— TASK OBJECTIVE —
Output only the stretch of the listing that starts at the line containing "Image resolution: width=1000" and ends at the line containing "Expand the truncated URL breadcrumb ellipsis", reproduced exactly with both ends.

-- DATA LISTING follows --

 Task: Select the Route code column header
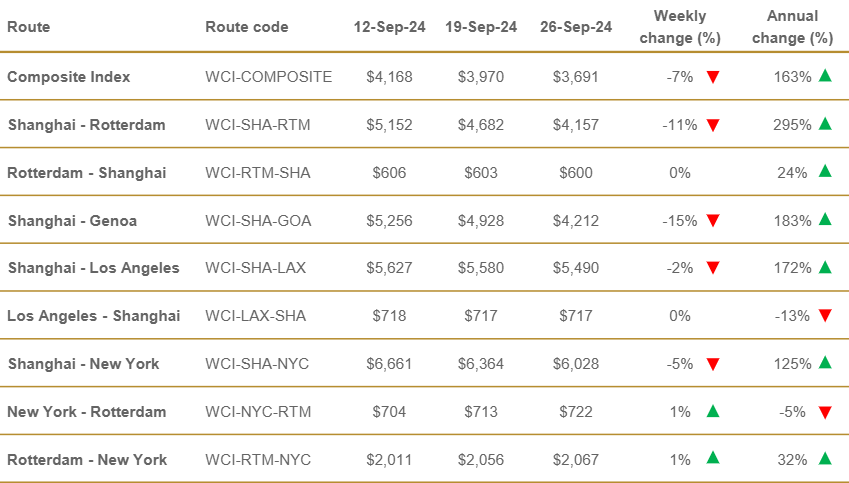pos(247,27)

-- DATA LISTING concluded --
-- DATA LISTING follows --

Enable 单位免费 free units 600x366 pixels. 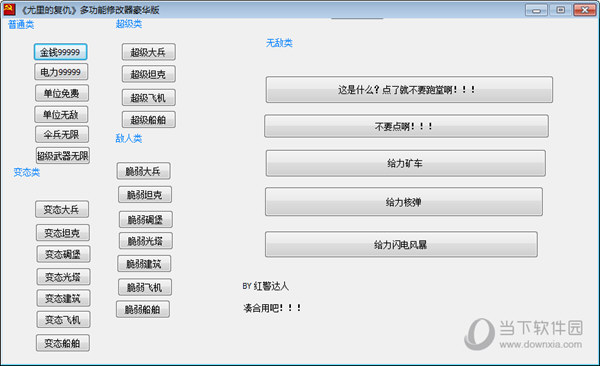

-- DATA LISTING concluded --
-- DATA LISTING follows --

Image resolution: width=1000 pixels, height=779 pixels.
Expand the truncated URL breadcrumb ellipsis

-- DATA LISTING concluded --

— WRITTEN REPLY —
Image resolution: width=1000 pixels, height=779 pixels.
Expand the truncated URL breadcrumb ellipsis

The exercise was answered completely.